Trainer

type

The type of the trainer. The following types are available:

basic a basic trainer with a standard training loop.
timm_basic a basic trainer with the timm learning rate scheduler.
diff_privacy a trainer that supports local differential privacy in its training loop by adding noise to the gradients during each step of training.

max_physical_batch_size

The limit on the physical batch size when using the diff_privacy trainer.

Default value: 128. The GPU memory usage of one process training the ResNet-18 model is around 2817 MB.

dp_epsilon

Total privacy budget of epsilon with the diff_privacy trainer.

Default value: 10.0

dp_delta

Total privacy budget of delta with the diff_privacy trainer.

Default value: 1e-5

dp_max_grad_norm

The maximum norm of the per-sample gradients with the diff_privacy trainer. Any gradient with norm higher than this will be clipped to this value.

Default value: 1.0
split_learning a trainer that supports the split learning framework.
self_supervised_learning a trainer that supports personalized federated learning based on self supervised learning.
gan a trainer for Generative Adversarial Networks (GANs).

rounds

The maximum number of training rounds.

round could be any positive integer.

max_concurrency

The maximum number of clients (of each edge server in cross-silo training) running concurrently on each available GPU. If this is not defined, no new processes are spawned for training.

Note

Plato will automatically use all available GPUs to maximize the concurrency of training, launching the same number of clients on every GPU. If max_concurrency is 7 and 3 GPUs are available, 21 client processes will be launched for concurrent training.

target_accuracy

The target accuracy of the global model.

target_perplexity

The target perplexity of the global Natural Language Processing (NLP) model.

epochs

The total number of epochs in local training in each communication round.

batch_size

The size of the mini-batch of data in each step (iteration) of the training loop.

optimizer

The type of the optimizer. The following options are supported:

Adam
Adadelta
Adagrad
AdaHessian (from the torch_optimizer package)
AdamW
SparseAdam
Adamax
ASGD
LBFGS
NAdam
RAdam
RMSprop
Rprop
SGD

lr_scheduler

The learning rate scheduler. The following learning rate schedulers are supported:

CosineAnnealingLR
LambdaLR
MultiStepLR
StepLR
ReduceLROnPlateau
ConstantLR
LinearLR
ExponentialLR
CyclicLR
CosineAnnealingWarmRestarts

Alternatively, all four schedulers from timm are supported if lr_scheduler is specified as timm and trainer -> type is specified as timm_basic. For example, to use the SGDR scheduler, we specify cosine as sched in its arguments (parameters -> learning_rate):


[trainer]
type = "timm_basic"

[parameters]

[parameters.learning_rate]
sched = cosine
min_lr = 1.e-6
warmup_lr = 0.0001
warmup_epochs = 3
cooldown_epochs = 10

loss_criterion

The loss criterion. The following options are supported:

L1Loss
MSELoss
BCELoss
BCEWithLogitsLoss
NLLLoss
PoissonNLLLoss
CrossEntropyLoss
HingeEmbeddingLoss
MarginRankingLoss
TripletMarginLoss
KLDivLoss
NegativeCosineSimilarity
NTXentLoss
SwaVLoss

global_lr_scheduler

Whether the learning rate should be scheduled globally (true) or not (false). If true, the learning rate of the first epoch in the next communication round is scheduled based on that of the last epoch in the previous communication round.

model_type

The repository where the machine learning model should be retrieved from. The following options are available:

cnn_encoder (for generating various encoders by extracting from CNN models such as ResNet models)
general_multilayer (for generating a multi-layer perceptron using a provided configuration)
huggingface (for HuggingFace causal language models)
torch_hub (for models from PyTorch Hub)
vit (for Vision Transformer models from HuggingFace, Tokens-to-Token ViT, and Deep Vision Transformer)

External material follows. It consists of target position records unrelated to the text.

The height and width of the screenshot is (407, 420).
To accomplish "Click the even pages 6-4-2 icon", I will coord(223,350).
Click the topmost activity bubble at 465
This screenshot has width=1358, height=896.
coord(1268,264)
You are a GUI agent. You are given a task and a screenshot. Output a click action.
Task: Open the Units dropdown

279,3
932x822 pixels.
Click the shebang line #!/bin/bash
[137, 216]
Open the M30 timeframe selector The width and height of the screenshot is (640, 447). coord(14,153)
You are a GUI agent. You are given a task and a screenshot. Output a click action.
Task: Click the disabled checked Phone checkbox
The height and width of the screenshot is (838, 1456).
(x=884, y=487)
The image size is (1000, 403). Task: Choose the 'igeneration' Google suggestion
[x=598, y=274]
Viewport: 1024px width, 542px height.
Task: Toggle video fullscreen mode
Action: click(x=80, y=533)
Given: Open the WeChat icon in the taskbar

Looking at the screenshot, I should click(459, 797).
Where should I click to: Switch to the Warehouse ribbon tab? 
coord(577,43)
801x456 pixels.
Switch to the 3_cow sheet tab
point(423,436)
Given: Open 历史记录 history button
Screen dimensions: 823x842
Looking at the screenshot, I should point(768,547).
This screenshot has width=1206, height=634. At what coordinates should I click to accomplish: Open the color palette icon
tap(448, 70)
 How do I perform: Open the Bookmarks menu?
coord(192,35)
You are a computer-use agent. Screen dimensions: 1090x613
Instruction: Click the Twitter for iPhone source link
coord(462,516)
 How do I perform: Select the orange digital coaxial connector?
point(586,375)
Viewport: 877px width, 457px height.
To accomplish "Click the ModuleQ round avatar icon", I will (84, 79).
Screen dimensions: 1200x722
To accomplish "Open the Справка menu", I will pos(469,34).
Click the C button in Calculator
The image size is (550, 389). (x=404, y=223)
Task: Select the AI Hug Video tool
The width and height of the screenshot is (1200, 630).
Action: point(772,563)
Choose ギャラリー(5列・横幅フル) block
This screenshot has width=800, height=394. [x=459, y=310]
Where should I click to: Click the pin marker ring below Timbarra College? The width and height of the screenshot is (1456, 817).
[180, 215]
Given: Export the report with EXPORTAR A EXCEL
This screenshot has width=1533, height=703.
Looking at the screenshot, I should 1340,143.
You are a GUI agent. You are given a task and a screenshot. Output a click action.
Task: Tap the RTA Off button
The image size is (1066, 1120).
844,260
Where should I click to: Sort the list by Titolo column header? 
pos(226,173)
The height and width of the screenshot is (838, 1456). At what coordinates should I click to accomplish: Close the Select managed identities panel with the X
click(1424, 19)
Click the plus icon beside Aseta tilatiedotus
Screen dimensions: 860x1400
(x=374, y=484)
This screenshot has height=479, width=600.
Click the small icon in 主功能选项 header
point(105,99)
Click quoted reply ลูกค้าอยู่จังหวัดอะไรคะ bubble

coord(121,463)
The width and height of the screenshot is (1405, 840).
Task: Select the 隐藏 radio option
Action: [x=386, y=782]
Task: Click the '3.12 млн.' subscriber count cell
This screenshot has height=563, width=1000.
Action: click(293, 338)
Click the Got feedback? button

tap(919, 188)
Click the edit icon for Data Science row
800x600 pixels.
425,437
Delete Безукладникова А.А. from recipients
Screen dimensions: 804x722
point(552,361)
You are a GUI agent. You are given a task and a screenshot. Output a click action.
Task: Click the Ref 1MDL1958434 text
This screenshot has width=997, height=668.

The name of the model should be specified below, in model_name.

Note

For vit, please replace the / in model name from https://huggingface.co/models with @. For example, use google@vit-base-patch16-224-in21k instead of google/vit-base-patch16-224-in21k. If you do not want to use the pretrained weights, set parameters -> model -> pretrained to false, as in the following example:


[parameters]
[parameters.model]
pretrained = false

model_name

The name of the machine learning model. The following options are available:

lenet5
resnet_x
vgg_x
dcgan
multilayer

Note

If the model_type above specified a model repository, supply the name of the model, such as gpt2, here.

For resnet_x, x = 18, 34, 50, 101, or 152; For vgg_x, x = 11, 13, 16, or 19.